The vivo Y31d features a modern build combining a glass front panel with a plastic frame and a plastic back cover. It measures 166.6 mm in height, 78.4 mm in width, and has a thickness of 8.4 mm, while weighing approximately 219 grams. Notably, the chassis carries an advanced IP68, IP69 and in IP69+ rating, ensuring it is completely dust-tight and highly resistant to both high-pressure water jets and immersion in water up to 1.5 meters for 30 minutes. The device is offered in two color options, designated as Glow White and Starlight Grey.

== Technical specifications ==

=== Display & performance ===
The smartphone is equipped with a 6.75-inch IPS LCD display that features a fluid 120Hz refresh rate and a peak high brightness mode of 1250 nits. The screen has a native resolution of 720 × 1570 pixels in a 19.5:9 aspect ratio, yielding a pixel density of roughly 256 ppi and achieving an 85.3% screen-to-body ratio. Under the hood, the phone is powered by a Qualcomm Snapdragon 6s 4G Gen 2 chipset, which utilizes an octa-core CPU configuration consisting of four performance Cortex-A73 cores clocked at 2.9 GHz and four efficiency Cortex-A53 cores clocked at 1.9 GHz alongside an unspecified Adreno GPU.

=== Memory ===
For memory and internal storage, the device implements fast UFS 2.2 architecture and is available in configurations of either 128 GB or 256 GB of storage paired with 6 GB or 8 GB of RAM; however, it lacks a dedicated microSD card slot for expandable storage.

=== Cameras & battery ===
The camera array on the rear includes a dual system headlined by a 50 MP wide-angle lens with an f/2.0 aperture and Phase Detection Autofocus, supported by an auxiliary lens and an LED flash capable of shooting 1080p video at 30 frames per second.
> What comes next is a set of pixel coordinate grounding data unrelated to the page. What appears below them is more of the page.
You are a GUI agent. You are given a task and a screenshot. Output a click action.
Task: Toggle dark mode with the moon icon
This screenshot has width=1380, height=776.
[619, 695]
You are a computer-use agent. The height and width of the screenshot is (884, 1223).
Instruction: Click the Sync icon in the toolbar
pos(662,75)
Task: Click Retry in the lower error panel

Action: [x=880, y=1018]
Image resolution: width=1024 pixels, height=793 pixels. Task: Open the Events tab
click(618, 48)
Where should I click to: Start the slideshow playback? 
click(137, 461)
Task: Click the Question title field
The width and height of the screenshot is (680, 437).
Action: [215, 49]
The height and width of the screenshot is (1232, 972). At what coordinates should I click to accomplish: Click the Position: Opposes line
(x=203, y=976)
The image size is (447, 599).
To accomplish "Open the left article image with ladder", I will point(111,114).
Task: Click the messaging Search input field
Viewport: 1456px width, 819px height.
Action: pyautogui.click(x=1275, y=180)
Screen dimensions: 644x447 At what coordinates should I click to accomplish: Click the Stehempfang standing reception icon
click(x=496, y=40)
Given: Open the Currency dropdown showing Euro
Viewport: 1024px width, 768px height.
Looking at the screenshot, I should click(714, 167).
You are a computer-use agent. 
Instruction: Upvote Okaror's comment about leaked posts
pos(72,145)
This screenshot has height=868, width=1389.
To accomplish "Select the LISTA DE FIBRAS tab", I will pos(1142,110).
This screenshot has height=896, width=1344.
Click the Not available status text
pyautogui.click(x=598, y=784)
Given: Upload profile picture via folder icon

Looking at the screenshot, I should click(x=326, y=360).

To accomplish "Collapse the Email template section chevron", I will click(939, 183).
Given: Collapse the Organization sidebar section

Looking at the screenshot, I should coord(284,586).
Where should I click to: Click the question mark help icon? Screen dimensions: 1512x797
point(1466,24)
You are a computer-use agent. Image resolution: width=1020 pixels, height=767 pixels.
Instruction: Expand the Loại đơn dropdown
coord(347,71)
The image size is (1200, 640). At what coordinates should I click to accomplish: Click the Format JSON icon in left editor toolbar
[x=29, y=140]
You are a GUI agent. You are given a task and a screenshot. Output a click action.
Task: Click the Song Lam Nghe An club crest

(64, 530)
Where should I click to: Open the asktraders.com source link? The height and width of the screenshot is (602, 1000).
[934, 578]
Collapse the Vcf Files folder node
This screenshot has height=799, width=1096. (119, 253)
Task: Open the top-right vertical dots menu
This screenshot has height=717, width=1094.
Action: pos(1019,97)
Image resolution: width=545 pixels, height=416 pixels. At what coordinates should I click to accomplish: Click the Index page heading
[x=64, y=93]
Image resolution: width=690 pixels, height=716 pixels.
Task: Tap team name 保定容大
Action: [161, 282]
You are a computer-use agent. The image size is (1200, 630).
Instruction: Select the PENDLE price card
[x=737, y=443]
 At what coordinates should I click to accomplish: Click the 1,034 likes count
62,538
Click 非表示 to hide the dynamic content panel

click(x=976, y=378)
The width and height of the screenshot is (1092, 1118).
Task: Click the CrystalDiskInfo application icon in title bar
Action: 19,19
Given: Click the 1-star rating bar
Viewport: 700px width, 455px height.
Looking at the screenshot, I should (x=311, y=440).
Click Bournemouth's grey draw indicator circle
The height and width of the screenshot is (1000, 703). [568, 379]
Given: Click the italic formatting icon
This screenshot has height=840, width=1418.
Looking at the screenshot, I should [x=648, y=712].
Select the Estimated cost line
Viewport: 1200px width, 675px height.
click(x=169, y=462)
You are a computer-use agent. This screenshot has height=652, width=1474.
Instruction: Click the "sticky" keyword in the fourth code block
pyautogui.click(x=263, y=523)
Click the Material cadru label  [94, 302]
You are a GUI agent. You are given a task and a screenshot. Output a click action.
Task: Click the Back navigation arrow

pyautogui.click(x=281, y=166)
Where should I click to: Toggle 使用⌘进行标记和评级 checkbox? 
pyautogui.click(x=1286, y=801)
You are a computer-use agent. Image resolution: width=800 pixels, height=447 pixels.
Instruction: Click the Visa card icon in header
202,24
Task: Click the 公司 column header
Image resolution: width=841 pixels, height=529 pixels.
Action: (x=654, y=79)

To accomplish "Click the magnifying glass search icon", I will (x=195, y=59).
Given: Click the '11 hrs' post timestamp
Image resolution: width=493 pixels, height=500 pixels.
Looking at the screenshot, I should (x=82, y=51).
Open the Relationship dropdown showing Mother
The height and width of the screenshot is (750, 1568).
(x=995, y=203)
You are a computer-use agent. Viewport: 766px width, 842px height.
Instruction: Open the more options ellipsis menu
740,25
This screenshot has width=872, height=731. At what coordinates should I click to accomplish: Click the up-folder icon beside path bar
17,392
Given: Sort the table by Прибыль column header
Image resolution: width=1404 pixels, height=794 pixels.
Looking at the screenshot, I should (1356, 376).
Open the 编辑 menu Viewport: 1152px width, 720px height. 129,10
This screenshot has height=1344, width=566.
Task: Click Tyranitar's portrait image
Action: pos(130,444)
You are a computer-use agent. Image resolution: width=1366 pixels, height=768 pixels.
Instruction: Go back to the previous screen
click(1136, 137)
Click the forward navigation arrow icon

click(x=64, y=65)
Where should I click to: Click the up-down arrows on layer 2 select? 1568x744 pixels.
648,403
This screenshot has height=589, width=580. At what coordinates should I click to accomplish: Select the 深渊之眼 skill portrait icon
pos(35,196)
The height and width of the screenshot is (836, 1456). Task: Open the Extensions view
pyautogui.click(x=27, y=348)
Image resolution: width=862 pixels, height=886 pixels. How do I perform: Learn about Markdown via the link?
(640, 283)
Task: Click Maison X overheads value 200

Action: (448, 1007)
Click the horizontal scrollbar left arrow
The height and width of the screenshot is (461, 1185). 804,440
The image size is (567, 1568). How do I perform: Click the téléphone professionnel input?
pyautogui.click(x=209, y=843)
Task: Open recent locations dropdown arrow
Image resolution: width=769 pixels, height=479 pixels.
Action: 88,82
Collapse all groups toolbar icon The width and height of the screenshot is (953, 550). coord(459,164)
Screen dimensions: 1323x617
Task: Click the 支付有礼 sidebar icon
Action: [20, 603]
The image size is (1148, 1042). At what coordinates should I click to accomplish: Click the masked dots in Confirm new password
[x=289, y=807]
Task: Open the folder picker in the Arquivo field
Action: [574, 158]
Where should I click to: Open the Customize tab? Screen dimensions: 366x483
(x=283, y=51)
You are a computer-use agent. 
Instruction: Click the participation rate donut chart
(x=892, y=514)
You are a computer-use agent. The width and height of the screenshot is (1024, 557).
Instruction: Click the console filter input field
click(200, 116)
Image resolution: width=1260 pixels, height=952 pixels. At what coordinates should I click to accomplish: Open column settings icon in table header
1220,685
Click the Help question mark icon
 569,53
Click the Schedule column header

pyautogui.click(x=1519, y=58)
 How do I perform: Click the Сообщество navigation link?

On the front, it has a single 8 MP wide camera with an f/2.1 aperture. One of the device's standout hardware characteristics is its massive 7200 mAh silicon-carbon battery, which supports 44W wired fast charging capable of reaching a 50% charge in 43 minutes, as well as reverse wired charging and a specialized bypass charging mode.

=== Software ===
Out of the box, it operates on the Android 16 platform customized with vivo's proprietary OriginOS 6 user interface, integrated with Origin Island and vivo DocMaster.